| Data listing |
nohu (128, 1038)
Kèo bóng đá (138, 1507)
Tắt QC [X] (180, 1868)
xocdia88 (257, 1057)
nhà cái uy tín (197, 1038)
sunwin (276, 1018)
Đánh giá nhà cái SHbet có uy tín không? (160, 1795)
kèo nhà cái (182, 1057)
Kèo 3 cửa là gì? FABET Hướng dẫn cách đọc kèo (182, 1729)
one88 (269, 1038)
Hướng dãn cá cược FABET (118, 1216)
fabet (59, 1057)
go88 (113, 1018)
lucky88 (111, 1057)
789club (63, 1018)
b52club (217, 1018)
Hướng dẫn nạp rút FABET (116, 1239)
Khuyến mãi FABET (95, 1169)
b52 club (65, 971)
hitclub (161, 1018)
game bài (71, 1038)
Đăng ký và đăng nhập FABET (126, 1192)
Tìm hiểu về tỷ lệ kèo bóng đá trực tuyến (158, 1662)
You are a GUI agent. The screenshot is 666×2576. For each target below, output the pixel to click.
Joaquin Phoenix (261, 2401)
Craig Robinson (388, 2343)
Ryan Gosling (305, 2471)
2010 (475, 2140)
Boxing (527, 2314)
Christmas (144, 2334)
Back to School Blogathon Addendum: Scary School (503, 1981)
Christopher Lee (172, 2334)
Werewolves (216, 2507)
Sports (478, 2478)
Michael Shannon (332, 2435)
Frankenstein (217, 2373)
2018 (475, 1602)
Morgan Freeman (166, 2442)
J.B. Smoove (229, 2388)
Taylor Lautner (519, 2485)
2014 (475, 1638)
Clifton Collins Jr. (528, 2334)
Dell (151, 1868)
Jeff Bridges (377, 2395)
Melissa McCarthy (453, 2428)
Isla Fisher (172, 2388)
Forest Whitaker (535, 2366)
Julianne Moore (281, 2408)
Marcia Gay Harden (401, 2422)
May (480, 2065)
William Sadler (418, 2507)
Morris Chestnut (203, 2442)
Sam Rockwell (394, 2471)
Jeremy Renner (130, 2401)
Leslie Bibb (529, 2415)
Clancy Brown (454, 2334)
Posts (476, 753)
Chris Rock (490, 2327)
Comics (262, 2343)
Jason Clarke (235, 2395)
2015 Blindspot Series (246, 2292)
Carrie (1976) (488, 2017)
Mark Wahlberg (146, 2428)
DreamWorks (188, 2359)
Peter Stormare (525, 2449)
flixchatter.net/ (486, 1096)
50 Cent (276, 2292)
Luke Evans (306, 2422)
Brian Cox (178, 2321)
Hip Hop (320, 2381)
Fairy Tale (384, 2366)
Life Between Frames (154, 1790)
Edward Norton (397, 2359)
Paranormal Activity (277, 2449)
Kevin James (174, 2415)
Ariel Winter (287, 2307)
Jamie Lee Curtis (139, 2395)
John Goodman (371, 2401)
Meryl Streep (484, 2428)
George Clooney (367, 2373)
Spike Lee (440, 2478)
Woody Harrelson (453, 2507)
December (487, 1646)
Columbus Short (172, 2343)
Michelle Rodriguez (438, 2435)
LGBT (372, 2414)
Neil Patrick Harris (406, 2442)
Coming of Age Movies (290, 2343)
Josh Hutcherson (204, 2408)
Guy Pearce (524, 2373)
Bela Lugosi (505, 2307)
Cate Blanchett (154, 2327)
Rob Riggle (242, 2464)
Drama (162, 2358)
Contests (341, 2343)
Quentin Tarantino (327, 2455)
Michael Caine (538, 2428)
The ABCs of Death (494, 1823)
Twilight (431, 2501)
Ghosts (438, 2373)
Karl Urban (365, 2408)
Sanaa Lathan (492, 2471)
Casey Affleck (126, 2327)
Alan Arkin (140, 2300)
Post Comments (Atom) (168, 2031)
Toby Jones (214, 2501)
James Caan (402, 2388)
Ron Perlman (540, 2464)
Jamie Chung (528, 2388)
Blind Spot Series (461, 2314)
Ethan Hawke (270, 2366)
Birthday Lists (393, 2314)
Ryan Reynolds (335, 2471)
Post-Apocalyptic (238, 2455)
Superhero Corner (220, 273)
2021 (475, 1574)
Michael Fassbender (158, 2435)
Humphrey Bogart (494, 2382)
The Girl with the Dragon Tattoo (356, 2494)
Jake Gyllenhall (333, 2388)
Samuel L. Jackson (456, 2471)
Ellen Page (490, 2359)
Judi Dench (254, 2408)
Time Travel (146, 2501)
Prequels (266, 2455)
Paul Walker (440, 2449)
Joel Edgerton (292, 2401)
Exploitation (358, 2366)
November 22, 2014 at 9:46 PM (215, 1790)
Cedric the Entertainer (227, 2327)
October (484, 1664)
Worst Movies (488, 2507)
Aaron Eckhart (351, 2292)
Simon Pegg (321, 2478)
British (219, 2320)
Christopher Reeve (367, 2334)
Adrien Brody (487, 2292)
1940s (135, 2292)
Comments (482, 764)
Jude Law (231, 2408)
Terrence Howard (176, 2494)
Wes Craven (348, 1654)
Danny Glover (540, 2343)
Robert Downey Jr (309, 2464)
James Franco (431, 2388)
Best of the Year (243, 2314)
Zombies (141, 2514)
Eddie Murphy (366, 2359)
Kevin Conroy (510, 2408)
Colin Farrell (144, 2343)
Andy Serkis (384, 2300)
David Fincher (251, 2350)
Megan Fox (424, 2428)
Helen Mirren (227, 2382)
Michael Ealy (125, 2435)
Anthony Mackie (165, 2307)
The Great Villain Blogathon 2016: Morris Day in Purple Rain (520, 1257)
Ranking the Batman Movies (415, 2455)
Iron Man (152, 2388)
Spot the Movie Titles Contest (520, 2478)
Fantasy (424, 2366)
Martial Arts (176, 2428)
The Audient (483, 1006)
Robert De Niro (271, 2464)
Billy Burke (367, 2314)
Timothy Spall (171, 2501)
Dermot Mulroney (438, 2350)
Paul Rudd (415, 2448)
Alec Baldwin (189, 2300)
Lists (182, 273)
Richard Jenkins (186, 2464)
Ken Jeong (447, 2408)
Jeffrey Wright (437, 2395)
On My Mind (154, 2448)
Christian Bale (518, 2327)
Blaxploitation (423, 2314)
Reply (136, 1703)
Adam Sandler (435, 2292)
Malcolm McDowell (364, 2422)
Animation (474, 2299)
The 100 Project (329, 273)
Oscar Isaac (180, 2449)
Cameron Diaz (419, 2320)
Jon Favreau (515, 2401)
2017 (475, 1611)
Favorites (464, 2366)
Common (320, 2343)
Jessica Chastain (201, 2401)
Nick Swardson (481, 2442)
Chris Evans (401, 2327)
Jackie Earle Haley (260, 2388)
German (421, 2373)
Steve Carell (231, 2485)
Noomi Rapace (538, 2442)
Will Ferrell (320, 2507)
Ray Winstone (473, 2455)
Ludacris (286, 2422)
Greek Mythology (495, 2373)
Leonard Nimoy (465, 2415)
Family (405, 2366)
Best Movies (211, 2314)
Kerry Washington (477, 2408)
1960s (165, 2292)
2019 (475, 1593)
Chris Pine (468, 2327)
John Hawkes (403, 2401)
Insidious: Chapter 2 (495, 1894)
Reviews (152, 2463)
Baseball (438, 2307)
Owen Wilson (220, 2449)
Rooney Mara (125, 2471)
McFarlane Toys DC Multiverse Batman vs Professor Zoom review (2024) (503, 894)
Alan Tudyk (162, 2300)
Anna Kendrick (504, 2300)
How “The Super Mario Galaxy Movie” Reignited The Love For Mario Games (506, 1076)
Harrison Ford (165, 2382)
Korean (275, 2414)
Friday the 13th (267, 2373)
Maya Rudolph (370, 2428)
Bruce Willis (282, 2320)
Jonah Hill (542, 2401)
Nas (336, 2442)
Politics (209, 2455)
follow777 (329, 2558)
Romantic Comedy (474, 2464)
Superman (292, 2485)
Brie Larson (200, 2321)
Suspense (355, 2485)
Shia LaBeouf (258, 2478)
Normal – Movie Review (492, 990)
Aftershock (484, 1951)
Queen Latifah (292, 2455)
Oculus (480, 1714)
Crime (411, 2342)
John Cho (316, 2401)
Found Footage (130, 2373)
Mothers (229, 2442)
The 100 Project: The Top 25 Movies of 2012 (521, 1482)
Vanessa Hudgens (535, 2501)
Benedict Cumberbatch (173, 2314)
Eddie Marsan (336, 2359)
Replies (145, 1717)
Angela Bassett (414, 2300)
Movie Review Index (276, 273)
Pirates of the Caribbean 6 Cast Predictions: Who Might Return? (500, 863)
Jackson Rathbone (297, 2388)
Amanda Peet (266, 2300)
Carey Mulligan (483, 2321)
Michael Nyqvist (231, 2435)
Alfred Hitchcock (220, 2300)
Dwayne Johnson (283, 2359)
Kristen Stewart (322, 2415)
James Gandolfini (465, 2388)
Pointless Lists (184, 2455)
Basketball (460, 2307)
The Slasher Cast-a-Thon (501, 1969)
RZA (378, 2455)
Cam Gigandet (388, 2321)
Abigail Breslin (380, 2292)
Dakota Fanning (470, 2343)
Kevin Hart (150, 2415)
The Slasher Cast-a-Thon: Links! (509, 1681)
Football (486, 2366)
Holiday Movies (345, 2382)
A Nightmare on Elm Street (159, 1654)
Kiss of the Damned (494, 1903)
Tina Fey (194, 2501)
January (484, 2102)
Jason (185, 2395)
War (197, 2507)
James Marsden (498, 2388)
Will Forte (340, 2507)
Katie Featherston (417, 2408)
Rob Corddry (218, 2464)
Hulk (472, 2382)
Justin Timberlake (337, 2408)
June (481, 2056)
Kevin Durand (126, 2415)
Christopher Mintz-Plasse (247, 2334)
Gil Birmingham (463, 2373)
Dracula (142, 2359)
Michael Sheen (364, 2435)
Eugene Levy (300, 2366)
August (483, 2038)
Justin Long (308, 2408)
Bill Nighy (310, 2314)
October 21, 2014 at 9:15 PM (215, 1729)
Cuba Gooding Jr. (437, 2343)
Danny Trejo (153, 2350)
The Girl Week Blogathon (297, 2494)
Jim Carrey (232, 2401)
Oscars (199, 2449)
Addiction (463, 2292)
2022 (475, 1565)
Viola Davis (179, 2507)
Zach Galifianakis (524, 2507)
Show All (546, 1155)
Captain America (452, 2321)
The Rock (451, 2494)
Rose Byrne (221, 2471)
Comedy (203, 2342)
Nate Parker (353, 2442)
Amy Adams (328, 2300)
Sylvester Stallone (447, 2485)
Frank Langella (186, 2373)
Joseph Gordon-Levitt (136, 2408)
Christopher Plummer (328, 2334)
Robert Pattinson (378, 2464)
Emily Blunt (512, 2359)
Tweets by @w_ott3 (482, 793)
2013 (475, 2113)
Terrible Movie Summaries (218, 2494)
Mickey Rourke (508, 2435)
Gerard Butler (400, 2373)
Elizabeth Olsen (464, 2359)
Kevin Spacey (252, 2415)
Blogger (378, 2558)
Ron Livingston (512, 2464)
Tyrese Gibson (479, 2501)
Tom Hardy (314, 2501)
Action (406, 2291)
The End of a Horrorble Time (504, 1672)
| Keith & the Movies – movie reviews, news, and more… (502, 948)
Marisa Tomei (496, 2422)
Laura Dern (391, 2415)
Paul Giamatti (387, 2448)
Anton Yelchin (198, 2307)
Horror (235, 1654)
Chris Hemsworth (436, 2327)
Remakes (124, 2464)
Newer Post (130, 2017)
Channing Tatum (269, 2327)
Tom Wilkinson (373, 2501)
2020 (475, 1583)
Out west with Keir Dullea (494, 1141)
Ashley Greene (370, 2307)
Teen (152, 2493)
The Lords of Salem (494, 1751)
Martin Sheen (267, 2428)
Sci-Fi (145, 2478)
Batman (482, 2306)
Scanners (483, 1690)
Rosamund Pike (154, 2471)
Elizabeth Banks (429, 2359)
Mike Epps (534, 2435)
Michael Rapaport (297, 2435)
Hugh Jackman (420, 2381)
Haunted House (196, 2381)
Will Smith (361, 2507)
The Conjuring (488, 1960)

| Work to be completed |
Determine how many lines in the data contain the string "Batman", and give the number only.

| Answer for the task |
3